Many would, doubtless, say that religion is all receiving. They feel that they have received so much from Christ, and that what they can give Him is such a trifle in comparison, that nothing should be spoken of in religion except what Christ has done for us. This is the conviction into which we grow more and more with advancing years. We feel more and more the wickedness of the natural heart and the hopelessness of any good thing coming out of us. It is a strange fact-but it is a fact-that, the better people grow, they are the more conscious of their own wickedness; the holiest person is the one readiest to say, I am the chief of sinners. In the same way, those who do most good feel that they are doing nothing: the power they have is. not their own; they have nothing that they have not received.
This is the sentiment of the most advanced piety. Yet there is a gospel of giving; and it appeals particularly to the young. Christ has a cause on earth which can only be carried on by the energy of those who are willing to devote themselves to His service. He needs men and women to think for Him, to plan for Him, to speak and act for Him, to be His brain and heart, His eyes and lips, His hands and feet in the world. He is not here any longer to carry on His cause Himself; He has left it to the charge of those who are willing to act in His name. His cause is the cause of goodness and progress; its aim is to make God's will be done on earth as it is in heaven. It has all the forces of evil ranged against it; and it has to advance in the face of opposition and scorn. It needs courage, initiative, sacrifice; it needs the lives of men. Christ appeals to every man and says, " Will you give your life to My cause? You could do something to help Me, and I would prize your help. Are you to be part of the opposition which I and My cause have to overcome, fighting passively or actively on the side of evil? There is no neutrality; he that is not with Me is against Me."
This appeal comes home especially to the young. You may live fifty years yet, or more, in the world.
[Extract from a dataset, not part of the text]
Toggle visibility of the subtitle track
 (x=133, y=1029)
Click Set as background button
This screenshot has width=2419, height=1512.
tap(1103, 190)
Your influence during that time will be a solid contribution either to Christ or to the enemy of Christ; and it will never cease to act as a factor on the one side or the other through all future history. To which side are you going to give it? Can you be harbouring the ignoble thought that you may give three fourths or nine-tenths of life to Christ's enemy, and then come to Him with the poor fraction left over at the last, in the hope of escaping punishment and getting into heaven? This is the meanest kind of religion that the heart of man has ever conceived. Give Christ the whole-your life unbroken, your strength of heart and brain and muscle in its prime. There is a work you can do for Him in youth that none can do in old age. Ay and there is an experience of Him and of His love which only a young heart can enjoy.